Q12. Apply boosting, bagging, and random forests to a data set of your choice. Be sure to fit models on a training set and to evaluate their performance on a test set. How accurate are the results compared to simple methods like linear or logistic regression ? Which of these approaches yields the best performance ?
We will use the “Weekly” data set from the “ISLR” package to predict the “Direction” variable.
set.seed(1)
train <- sample(nrow(Weekly), nrow(Weekly) / 2)
Weekly$Direction <- ifelse(Weekly$Direction == "Up", 1, 0)
Weekly.train <- Weekly[train, ]
Weekly.test <- Weekly[-train, ]
We begin with logistic regression.
logit.fit <- glm(Direction ~ . - Year - Today, data = Weekly.train, family = "binomial")
logit.probs <- predict(logit.fit, newdata = Weekly.test, type = "response")
logit.pred <- ifelse(logit.probs > 0.5, 1, 0)
table(Weekly.test$Direction, logit.pred)
## logit.pred
## 0 1
## 0 11 244
## 1 8 282
We have a classification error of 0.4623853. We continue with boosting.
boost.fit <- gbm(Direction ~ . - Year - Today, data = Weekly.train, distribution = "bernoulli", n.trees = 5000)
boost.probs <- predict(boost.fit, newdata = Weekly.test, n.trees = 5000)
boost.pred <- ifelse(boost.probs > 0.5, 1, 0)
table(Weekly.test$Direction, boost.pred)
## boost.pred
## 0 1
## 0 166 89
## 1 181 109
We have a classification error of 0.4954128. We continue with bagging.
bag.fit <- randomForest(Direction ~ . - Year - Today, data = Weekly.train, mtry = 6)
## Warning in randomForest.default(m, y, ...): The response has five or fewer
## unique values.
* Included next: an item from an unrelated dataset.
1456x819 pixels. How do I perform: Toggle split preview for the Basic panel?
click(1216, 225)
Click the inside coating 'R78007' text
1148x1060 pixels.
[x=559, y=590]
Are you sure you want to do regression?
bag.probs <- predict(bag.fit, newdata = Weekly.test)
bag.pred <- ifelse(bag.probs > 0.5, 1, 0)
table(Weekly.test$Direction, bag.pred)
## bag.pred
## 0 1
## 0 85 170
## 1 71 219
We have a classification error of 0.7137615. We end with random forests.
rf.fit <- randomForest(Direction ~ . - Year - Today, data = Weekly.train, mtry = 2)
## Warning in randomForest.default(m, y, ...): The response has five or fewer
## unique values. Are you sure you want to do regression?
rf.probs <- predict(rf.fit, newdata = Weekly.test)
rf.pred <- ifelse(rf.probs > 0.5, 1, 0)
table(Weekly.test$Direction, rf.pred)
## rf.pred
## 0 1
## 0 69 186
## 1 62 228
We have a classification error of 0.4550459.
We may conclude that random forests gave the lowest classification error.